Solving equations involves finding the value of the variable that makes the equation true. In our exercise, the function is given by \[ f(x) = 3 - 2 \log_4(x-5) \]To find where this function equals zero, we set \( f(x) = 0 \). The equation becomes:\[ 3 - 2 \log_4(x-5) = 0 \]By isolating the logarithm, we have:\[ -2 \log_4(x-5) = -3 \]which simplifies to:\[ \log_4(x-5) = \frac{3}{2} \]We convert this logarithmic equation into an exponential form:\[ x - 5 = 4^{\frac{3}{2}} \]The base 4 raised to the power of \( \frac{3}{2} \) is calculated as:\[ 4^{\frac{3}{2}} = (4^{1/2})^3 = 2^3 = 8 \]Thus, we solve for \( x \):\[ x - 5 = 8 \Rightarrow x = 13 \]This is the solution to the equation, meaning \( x = 13 \) makes the function \( f(x) \) equal zero. A clear step-by-step approach helps in understanding the logical progression to the solution.

Logarithmic functions involve the logarithm of a number and are the inverse operations of exponentiation.

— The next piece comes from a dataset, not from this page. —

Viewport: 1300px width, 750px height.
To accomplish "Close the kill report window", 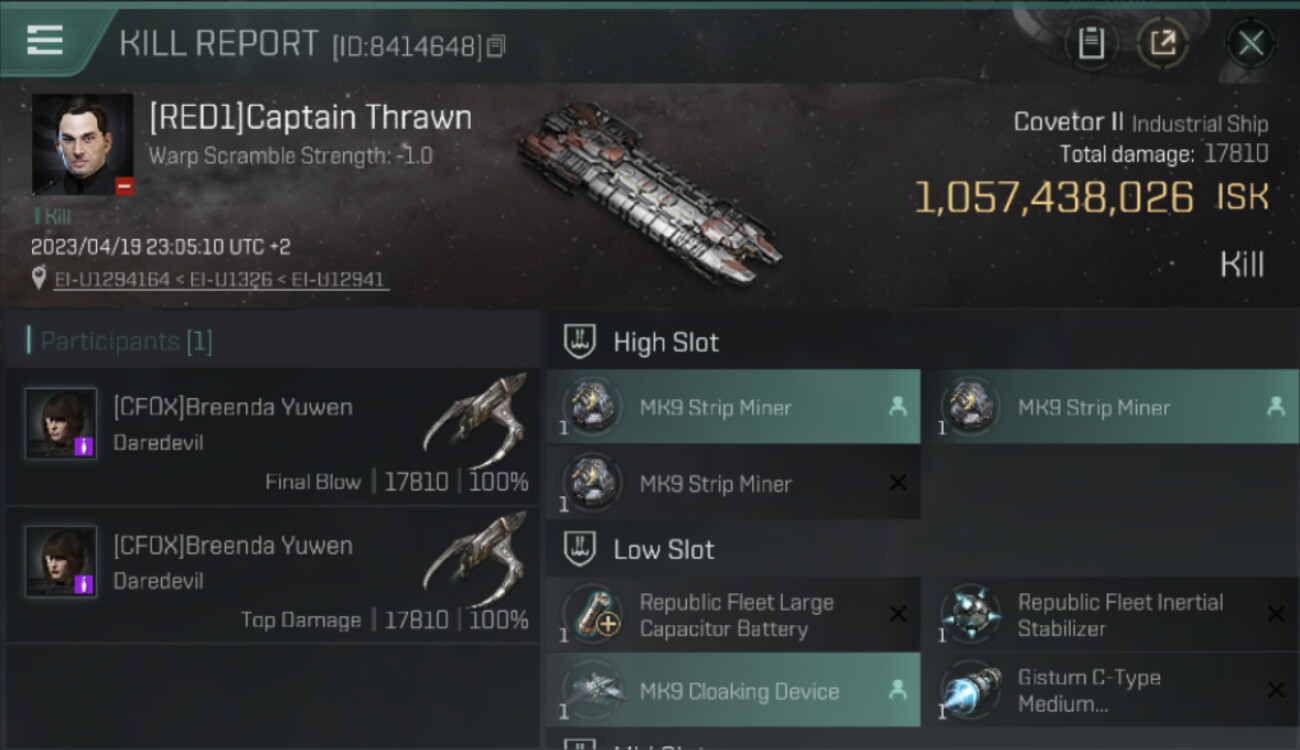I will tap(1250, 43).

In our exercise, we deal with the function\[ 3 - 2 \log_4(x-5) \]The logarithm here is \( \log_4(x-5) \), which means "to what power must 4 be raised, to yield \( x-5 \)". Understanding this conversion is key.
The logarithmic function is defined only when its argument, \( x-5 \), is positive because you cannot take the logarithm of a non-positive number. Therefore, \( x > 5 \).

• The logarithm increases when \( x-5 \) increases.
• It becomes negative as it approaches zero when \( x \) is just a bit more than 5, causing the output of the whole function \( f(x) \) to grow large.
• The logarithmic term is greater than \( \frac{3}{2} \) when \( x > 13 \), leading to negative values for \( f(x) \).

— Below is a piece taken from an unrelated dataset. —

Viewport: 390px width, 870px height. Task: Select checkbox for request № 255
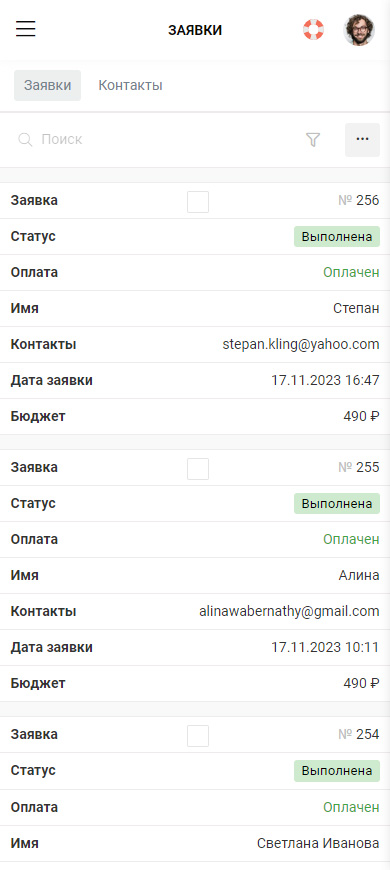pyautogui.click(x=198, y=469)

Comprehending how logarithmic functions behave helps unravel how the equation translates into its graph. This knowledge is vital for solving inequalities related to the function.

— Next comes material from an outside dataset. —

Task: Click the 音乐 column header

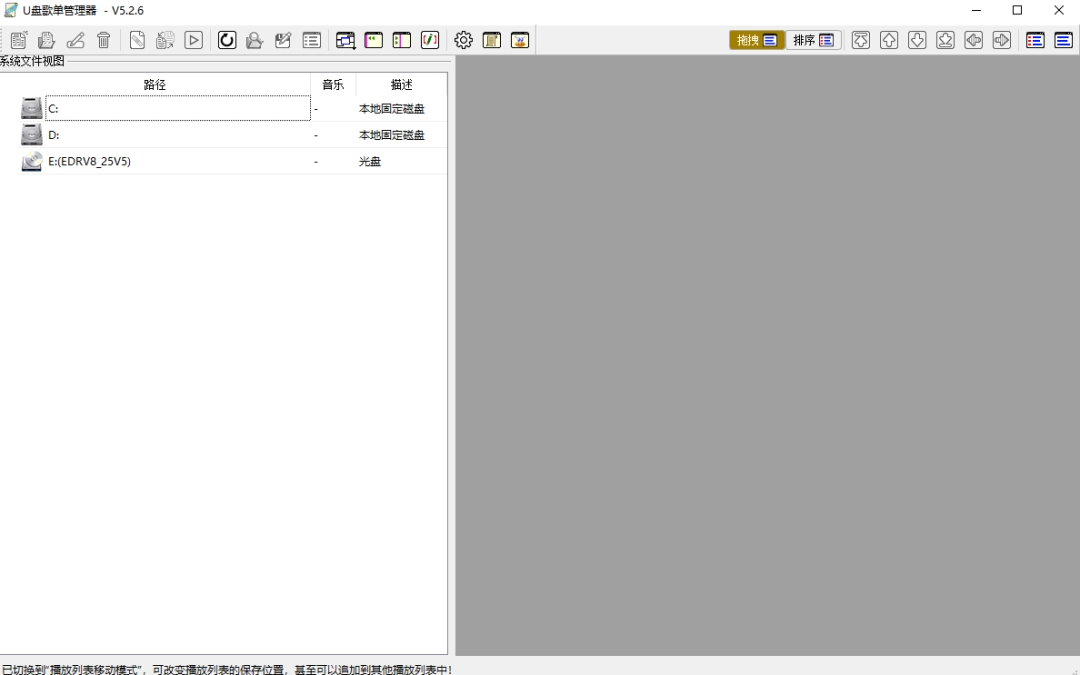Action: point(333,85)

Graphical analysis is a visual approach to interpreting functions and solving inequalities. The given function is:\[ y = 3 - 2 \log_4(x-5) \]The graph helps see how the function behaves across different \( x \)-values, especially between critical points like where \( y = 0 \).
The logarithmic function\( \log_4(x-5) \) ensures the graph is only defined for \( x > 5 \).

• At \( x = 13 \), the function touches the \( x \)-axis, crossing from positive to negative \( y \)-values.
• As \( x \to 5^+ \), \( y \) tends toward infinity, highlighting steep early growth.
• For \( x > 13 \), the graph dips below the \( x \)-axis, signifying \( f(x) < 0 \).

To solve the inequalities:- **\( f(x) < 0 \)**: Refers to regions where the graph is below the \( x \)-axis, specifically \( x > 13 \).- **\( f(x) \geq 0 \)**: Occurs when the graph is on or above the \( x \)-axis, for \( 5 < x \leq 13 \).Breaking down the graph visually allows an immediate understanding of these intervals, connecting the algebraic and graphical solution pathways seamlessly.